Beauty treatments you need to be wary of as a dark-skinned woman
When you go online to research the benefits of new beauty treatments, you are likely to only get information on how they work on lighter skin.
The world develops more beauty products and cosmetic technologies primary for people with lighter skin, with only a handful manufacturers considering their effects on people with darker skin complexions.
The racial differences in skin properties are more than the complexion. Studies have shown that with its higher melanin content, darker skin has stronger barrier function and lower pH than found in people with lighter skin.
Thanks to these differences, and others that are yet to be known, certain beauty treatments can be harmful to dark-skinned people – they can lead to skin burns and hyperpigmentation.
Let’s explore some beauty treatments that dark-skinned women should approach with caution, and some safe alternatives to consider.
1.Fractional Ablative Laser Treatments
This is an aggressive form of laser resurfacing where intense heat is used to vaporise damaged skin cells.
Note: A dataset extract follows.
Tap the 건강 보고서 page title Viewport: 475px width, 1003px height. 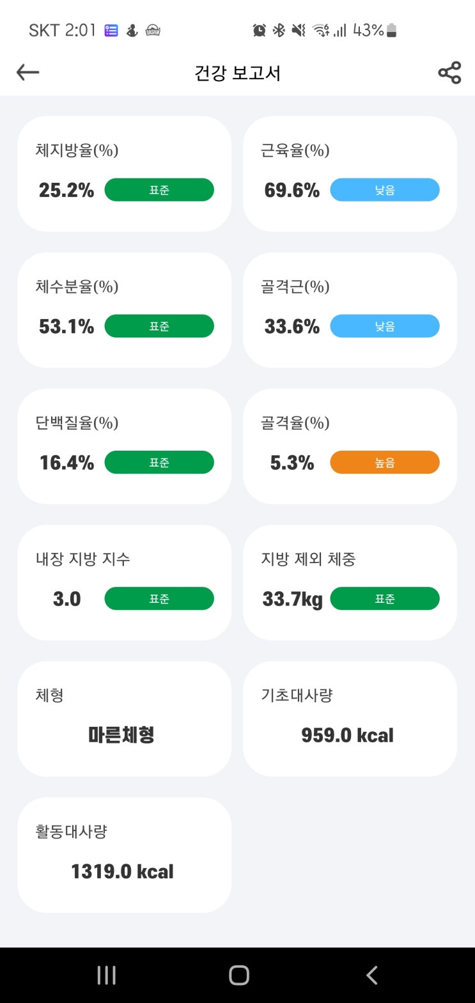tap(237, 73)
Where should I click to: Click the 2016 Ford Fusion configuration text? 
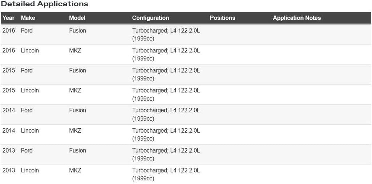(x=166, y=35)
The treatment is effective for removing lines and deep wrinkles, scars, and skin lesions. Dermatologists and aestheticians also use it to improve skin complexion and tone.
While fractional ablative laser treatments are effective for lighter skin complexions, they’re not recommended for people with dark skin. This is due to the risk of hyperpigmentation and hypopigmentation – which is basically lighter and darker spots and patches on your skin.
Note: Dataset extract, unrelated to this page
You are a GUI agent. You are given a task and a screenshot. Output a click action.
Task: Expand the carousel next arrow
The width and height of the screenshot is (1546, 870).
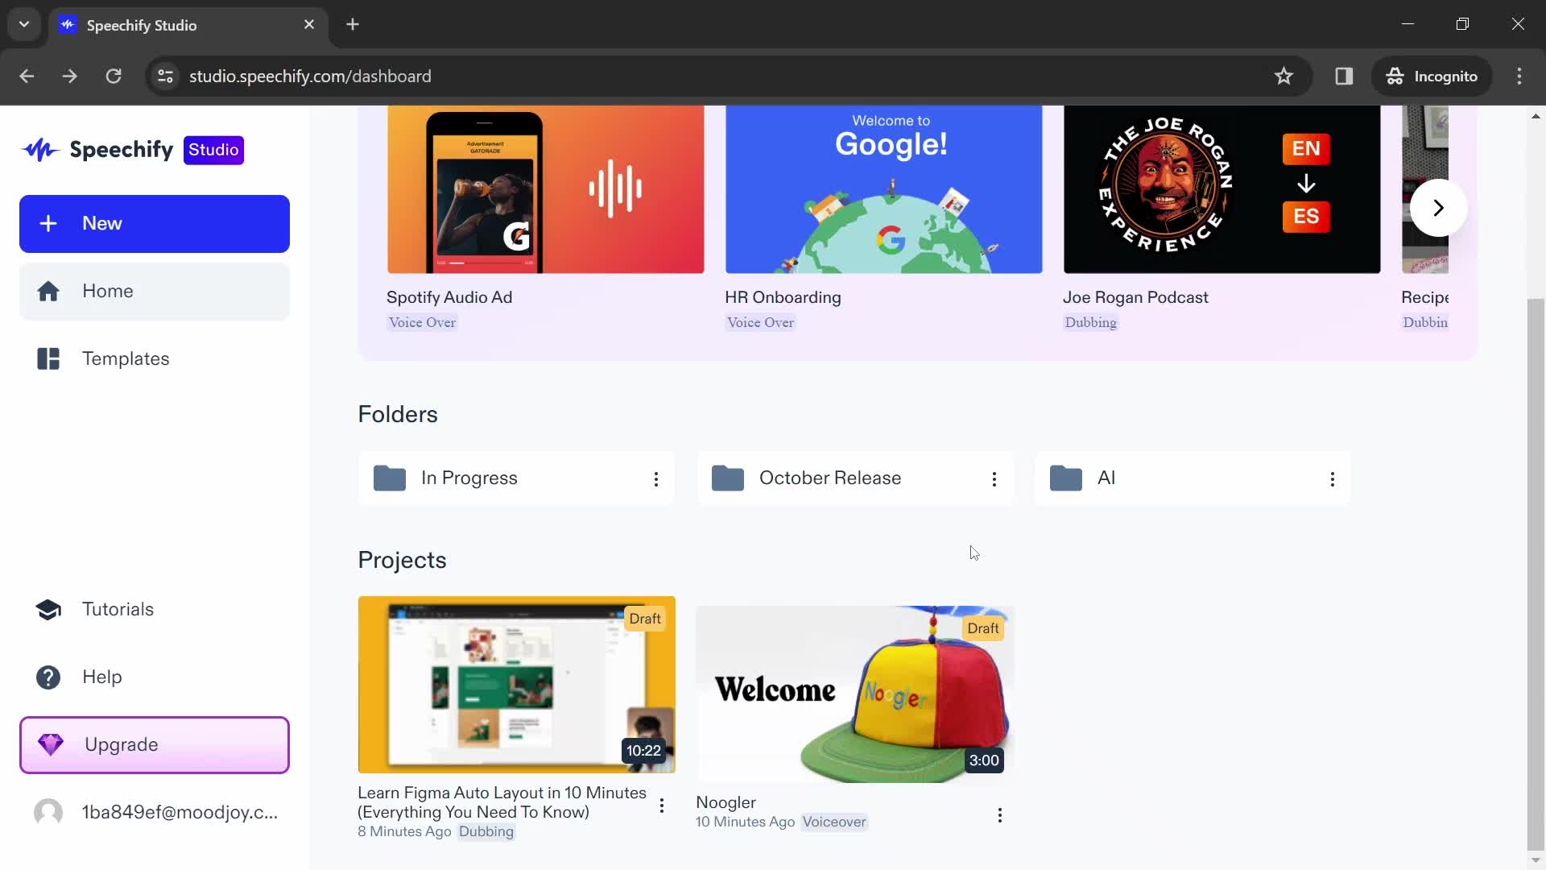tap(1437, 208)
As the name suggests, this is a minimally invasive procedure where the skin is pricked with tine needles to treat acne scars, wrinkles, skin laxity, stretch marks, and enlarged pores. Its also known as collagen induction therapy.
The pricking of skin encourages the skin to produce more collagen. The idea is that the pinpricks cause tiny injuries on your skin, prompting it to respond by making more collagen-rich tissue to heal the wounds. The skin tissue that is created has even better tone and texture, giving you a firmer and more flawless complexion.
Unlike fractional ablative laser treatments, microneedling is safe for all skin types and tone, including black skin. That said, you should avoid microneedling if you are pregnant, have certain skin diseases, such as psoriasis or eczema, or have a history of skin scars.
2.Laser Hair Removal Using Certain Lasers
Laser hair removal is one of the most common cosmetic procedures in the world. During the treatment, a laser beam is concentrated onto the hair follicles to destroy and remove unwanted hair. Laser hair removal can be useful in removing hair from your pubic area, underarm, legs, arms, back, face, chin and other areas.
Laser hair removal is generally safe and effective. Unlike shaving, you don’t run the risk of cutting yourself. In addition, the unwanted hair gets thinner and weaker with every laser hair removal session. However, not all types of laser hair removal are safe for people with dark skin. Lasers such as Fraxel and CO2 take off a thin layer of skin, which can result in permanent hyperpigmentation when used on dark skin.
Alternative: Nd:YAG and diode lasers
Fortunately, technological advancements have brought lasers that are safer for removing hair from dark-skinned individuals. The two safest options for dark complexion are Nd:YAG and diode. With Nd:YAG, which is also referred to as just YAG, wavelength targets the hair follicle without damaging the surrounding skin.
On the other hand, diode lasers deliver energy in a slower manner per pulse, leaving more time for skin to cool and not result in burning. In addition, diode has an instant cooling device that protects pigment from overheating and being damaged.
If your skin is irritated after laser hair removal treatment, apply hydrocortisone cream to soothe and resolve the inflammation. If you have acne-like eruptions, apply topical antibiotics. For hyperpigmentation, ask your dermatologist to prescribe an appropriate cream for dark spots.
3.Moderate and Deep Chemical Peels
Chemical peels involve the application of a chemical solution to remove the damaged top layers. The treatment is effective for wrinkles, discoloured skin, and scars. Chemical peels can be done at different depths from light to deep.
With lighter chemical peels, you may have to book several sessions to see any significant changes on your skin. Deeper chemical peels usually have more dramatic results, although they also require longer time to recover from.
Alternatives: Light Chemical Peels, Dermabrasion
Generally, people with dark skin should avoid moderate and deep chemical peels. At that depth, the peels remove skin cells from the epidermis and portions of the dermis.
Although deep peels are great at removing wrinkles and scars and evening out skin tone, they can result into hyperpigmentation when used on dark skin. It’s advisable to go for lighter peels, allowing for your skin to heal between sessions.
Another option you should consider is dermabrasion. In this procedure, a rapidly rotation device is used to the damaged outer skin layers. Done by an experienced and certified dermatologist or aesthetician, dermabrasion has been found to be safe for dark skin tones.